NAB's CEO Andrew Thorburn: Home-lending curbs could hit the wrong target

By
Emily Cadman
September 20, 2018
National Australia Bank (NAB) CEO Andrew Thorburn. Photo: Alex Ellinghausen

Australian regulators need to be careful tougher home-lending curbs don’t lock people who can afford to buy a house out of the property market, the chief executive officer of National Australia Bank Ltd. said.

The Australian Prudential Regulation Authority last month tightened restrictions on interest-only home loans, which are favoured by property investors, as surging home prices stoke concern of a housing bubble.

“They are trying to fight a fundamentally momentum-driven phenomenon,” National Australia Bank CEO Andrew Thorburn said in Sydney on Tuesday, pointing to rapid population growth and low interest rates as key factors driving demand. “We have to be careful that we don’t over-react.”

Small business and infrastructure groups need to become involved in the debate over longer-term solutions to housing affordability, he said.

“In a way we haven’t heard the voice of the people,” Thorburn said, citing the example of someone who is “kept out of the market because of these rules and they see prices continuing to go up.”

National Australia, which reports half-yearly results next month, is the country’s biggest business lender. Over the past 18 months it has sold overseas assets and restructured to focus on retail and corporate banking in Australia.

Customer Satisfaction

As part of the domestic push, it has also rejigged how the executive team are measured: all now have customer-satisfaction metrics, Thorburn said. The weekly executive meeting starts with a look at customer feedback across the branch network, he said.
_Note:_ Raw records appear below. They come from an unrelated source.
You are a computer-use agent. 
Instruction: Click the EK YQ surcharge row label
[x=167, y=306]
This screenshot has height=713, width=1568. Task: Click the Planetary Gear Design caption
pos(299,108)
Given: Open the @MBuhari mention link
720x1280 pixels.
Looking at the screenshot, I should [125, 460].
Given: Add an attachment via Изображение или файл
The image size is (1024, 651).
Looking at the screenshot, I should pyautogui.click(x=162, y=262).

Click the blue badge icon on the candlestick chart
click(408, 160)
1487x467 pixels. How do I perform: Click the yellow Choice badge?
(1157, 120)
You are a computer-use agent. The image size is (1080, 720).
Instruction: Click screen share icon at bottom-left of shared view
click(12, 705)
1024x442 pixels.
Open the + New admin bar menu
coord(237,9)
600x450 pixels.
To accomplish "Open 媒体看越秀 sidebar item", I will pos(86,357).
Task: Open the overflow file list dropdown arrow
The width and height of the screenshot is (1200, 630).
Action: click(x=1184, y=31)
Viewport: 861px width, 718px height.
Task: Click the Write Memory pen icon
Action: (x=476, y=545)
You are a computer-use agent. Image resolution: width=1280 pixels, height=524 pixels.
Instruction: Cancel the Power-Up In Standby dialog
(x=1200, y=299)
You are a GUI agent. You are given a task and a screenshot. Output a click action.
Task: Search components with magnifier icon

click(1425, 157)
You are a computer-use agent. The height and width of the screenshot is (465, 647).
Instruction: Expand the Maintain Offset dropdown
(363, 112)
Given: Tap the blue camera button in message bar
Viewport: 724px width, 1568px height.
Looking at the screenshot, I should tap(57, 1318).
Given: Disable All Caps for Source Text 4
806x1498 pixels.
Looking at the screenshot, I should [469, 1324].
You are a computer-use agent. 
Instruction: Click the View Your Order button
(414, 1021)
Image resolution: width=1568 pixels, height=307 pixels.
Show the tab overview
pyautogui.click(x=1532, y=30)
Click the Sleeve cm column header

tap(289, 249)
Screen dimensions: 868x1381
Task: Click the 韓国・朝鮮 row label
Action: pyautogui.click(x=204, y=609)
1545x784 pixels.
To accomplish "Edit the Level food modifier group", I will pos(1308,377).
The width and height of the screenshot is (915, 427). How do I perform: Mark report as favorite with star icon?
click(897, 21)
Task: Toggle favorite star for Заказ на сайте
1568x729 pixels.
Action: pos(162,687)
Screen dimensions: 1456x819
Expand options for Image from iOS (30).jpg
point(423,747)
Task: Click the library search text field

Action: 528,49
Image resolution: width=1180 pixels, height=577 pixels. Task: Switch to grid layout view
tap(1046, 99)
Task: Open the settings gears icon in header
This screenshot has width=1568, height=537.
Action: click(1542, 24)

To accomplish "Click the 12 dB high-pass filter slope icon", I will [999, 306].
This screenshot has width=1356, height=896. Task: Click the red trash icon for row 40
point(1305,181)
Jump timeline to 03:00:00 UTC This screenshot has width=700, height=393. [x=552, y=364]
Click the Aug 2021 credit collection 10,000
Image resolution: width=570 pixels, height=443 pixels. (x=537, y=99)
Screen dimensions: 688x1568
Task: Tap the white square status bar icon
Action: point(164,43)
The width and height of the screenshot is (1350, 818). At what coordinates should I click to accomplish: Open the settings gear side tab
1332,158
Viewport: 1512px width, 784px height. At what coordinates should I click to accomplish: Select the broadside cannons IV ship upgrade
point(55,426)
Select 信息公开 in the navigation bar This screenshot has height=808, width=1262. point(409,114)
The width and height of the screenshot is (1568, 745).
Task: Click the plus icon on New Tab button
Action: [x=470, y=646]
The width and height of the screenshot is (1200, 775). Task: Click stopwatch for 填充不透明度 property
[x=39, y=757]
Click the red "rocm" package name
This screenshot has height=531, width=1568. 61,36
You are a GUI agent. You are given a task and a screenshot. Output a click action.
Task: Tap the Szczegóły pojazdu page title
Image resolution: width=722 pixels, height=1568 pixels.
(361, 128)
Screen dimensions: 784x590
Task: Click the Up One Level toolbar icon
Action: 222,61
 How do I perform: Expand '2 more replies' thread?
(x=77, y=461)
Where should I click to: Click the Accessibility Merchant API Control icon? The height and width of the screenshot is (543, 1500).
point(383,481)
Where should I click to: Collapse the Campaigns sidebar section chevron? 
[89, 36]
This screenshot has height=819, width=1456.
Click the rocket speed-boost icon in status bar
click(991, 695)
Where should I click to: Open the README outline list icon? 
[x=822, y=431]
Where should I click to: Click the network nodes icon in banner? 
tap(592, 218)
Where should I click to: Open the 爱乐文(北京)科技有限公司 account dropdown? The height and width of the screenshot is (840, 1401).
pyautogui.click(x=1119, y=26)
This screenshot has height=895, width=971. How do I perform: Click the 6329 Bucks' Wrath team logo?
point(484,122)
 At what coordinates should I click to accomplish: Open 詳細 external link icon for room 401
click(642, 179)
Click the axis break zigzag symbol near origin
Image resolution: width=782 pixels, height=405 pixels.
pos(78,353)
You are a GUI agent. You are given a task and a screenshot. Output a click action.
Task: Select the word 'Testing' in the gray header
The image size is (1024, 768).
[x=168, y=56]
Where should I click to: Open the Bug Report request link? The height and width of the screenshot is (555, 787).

Like Australia’s other big banks, National Australia is dealing with the fallout from a series of customer advice scandals, which have dented the industry’s reputation and led to calls for a wide-ranging Royal Commission into the finance industry.

Thorburn said focusing on customer service would ultimately improve culture, improve the bank’s reputation and boost the bottom line, though it will take time. “If you really want to change the culture it takes years. We can’t lose focus.”